One of the under-the-radar issues still bubbling along in the NCAA is Proposal 2009–100-A. The proposal (2009–100 for simplicity’s sake, the “B” version is long gone) bans Division I institutions from hosting most nonscholastic boys basketball competitions and camps. The proposal, which was adopted last year, is currently receiving comment from each individual member school, after which the schools will vote. A five-eighths majority is required to overturn the new rule.

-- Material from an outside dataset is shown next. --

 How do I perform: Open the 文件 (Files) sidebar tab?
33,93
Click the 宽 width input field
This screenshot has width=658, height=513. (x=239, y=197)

The rule got more public over the last couple of weeks when more people learned how far the definition of “nonscholastic” actually stretched. A number of events, like this one, had to be moved from Division I arenas. While they were between high school teams, they were sponsored by nonscholastic organizations, like visitors bureaus and event promoters. The reason the ban extends so far is to both prevent third parties (whoever they may be) from turning into event promoters to cash in from a college recruiting their prospects, and so Division I schools are not contributing directly to having even more basketball games during the high school season.
Banning these events, many of which have been around for a long time and are completely on the up-and-up, is seen by many as an example of the type of regulation that the NCAA needs to get rid of. “Deregulation” is a common cry. Why waste time on who holds an event in the school’s arena, the argument goes, when there are more pressing issues.
The reason is that Proposal 2009–100 is trying to save compliance offices time rather than increasing their burden. When the Division I Board of Directors issued its interpretation back in October 2009, the Board touched specifically on boys basketball camps:
It is not permissible for a men’s basketball staff member or a representative of the institution’s athletics interests to be involved in any way in the operation or planning of a men’s basketball nonscholastic event on its campus.
If Proposal 2009–100 survives, monitoring boys basketball events on campus is relatively easy. Who are the teams and who is sponsoring the event? If 2009–100 is ultimately defeated, the monitoring burden goes up significantly since an institution might be called on to prove that their men’s basketball staff was not involved in setting up an AAU tournament on campus. That might mean practices like monitoring phone records and email of coaches to look for communication with event operators, or ensuring that only certain people in the athletic department or university are involved with setting up the event. Pricing and amenities offered to these events may also have to be monitored.
A lot of the deregulation talk recently has focused on removing things from the Division I Manual that are not worth worrying about. But there’s a flip side to “deregulation” that should be seriously considered. Some activities require so much monitoring to be done fairly and ethically that they are not worth the benefit. In that case, it is in the interest of deregulation to ban Division I institutions from wasting their time with the activity so they can focus on more important things.
Do AAU basketball events on campus fall into that category? Enough of Division I thought so at one point to pass the rule, but it remains to be seen if they still feel that way. NIRSA, the National Intramural-Recreation Sport Association certainly feels the extra trouble is worth it, given the significant revenue that recreational sport departments see from AAU events. “Saving people from themselves” is always a tricky proposition. But that does not mean there is only one way to focus athletic departments on what is important.
The opinions expressed on this blog are the author’s and the author’s alone, and are not endorsed by the NCAA or any NCAA member institution or conference. This blog is not a substitute for a compliance office.